Deve haver sempre uma frase a martelar na cabeça antes de se começar a escrever. Agora, devia haver uma que condensasse o futuro, o que não se conhece, de forma a ser possível começar pelo fim, escrever o livro ao contrário. Do fim para o princípio. Queria escrever-vos o primeiro capítulo de tudo o que sei, de tudo o que sei acerca daquilo que quero contar. Mas é óbvio que não sei. Por isso, escrevo para fugir à rotina. Só. Podia passar o dia inteiro a fazer pausas para ir ao supermercado comprar sacos de comida. Podia passar a noite a fazer assados e a abrir garrafas de vinho. Podia passar a madrugada a fumar cigarros e, amiúde, assustar-te colando a cara no vidro que une (ou separa) a sala da varanda. Ris-te sempre. E encolhes os ombros. Claro. Não temos mais nada para fazer senão perguntar, perguntar, perguntar. E esperar. Que venha aí alguma coisa nesse futuro vazio. Será que é sempre tudo igual, ao que já foi, àquilo que já conhecemos? Tento brincar com a minha mãe, pergunto-lhe se é feliz. Diz-me sempre que sim e responde-me com alguma consolação que faz questão de dirigir à geração do desemprego, à geração sem filhos, que vive sozinha e sai ao fim-de-semana, e vai a muitos concertos porque precisa de consumir muita cultura.

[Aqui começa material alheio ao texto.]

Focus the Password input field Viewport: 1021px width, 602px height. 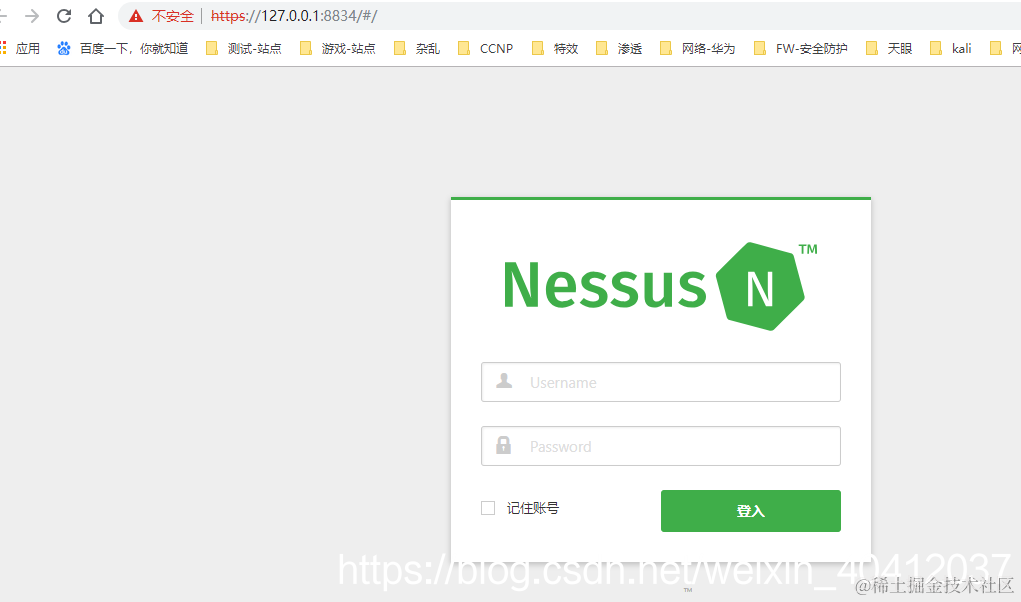(661, 446)
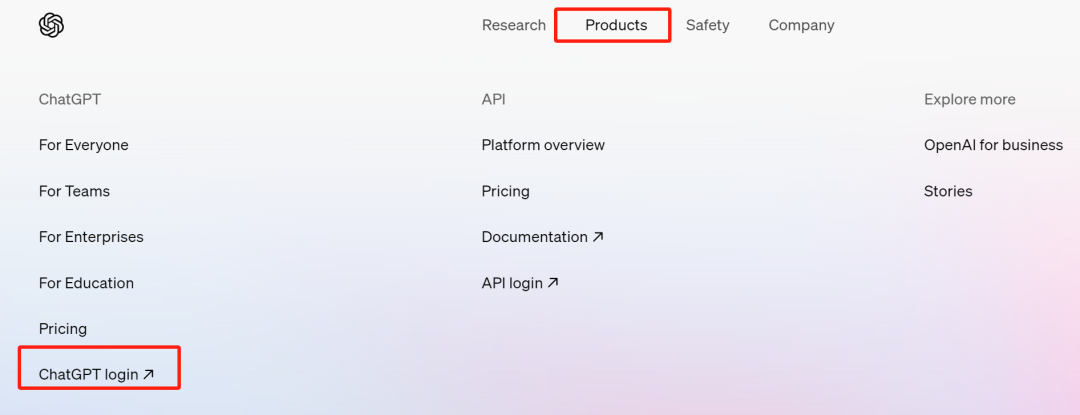The image size is (1080, 415).
Task: Visit OpenAI for business page
Action: 993,145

Cinema, música. E que tenho sorte em tudo. Pois sim, temos todos, todos como eu, o que é muita gente. Então porque nos desgasta o sono? Ninguém sabe, mas fala-se muito disso no café. Preocupamo-nos com o que sonhamos quando estamos sozinhos. Porque nos exalta. Espero, sinceramente, que um dia destes acorde com essa primeira frase. Chamar-lhe-ei primeiro capítulo e será a única razão para as coisas acontecerem sem se sumirem no ar. Por acaso.
(imagem: Susan Bee)
1 comentário:
Tão verdade... Ainda no outro dia estive a falar nisso.. A importancia do estar sempre a questionar tudo leva nos além, contudo tb nos angustia tanto... Espíritos Inquietos: OU se é ou nao se é. ;)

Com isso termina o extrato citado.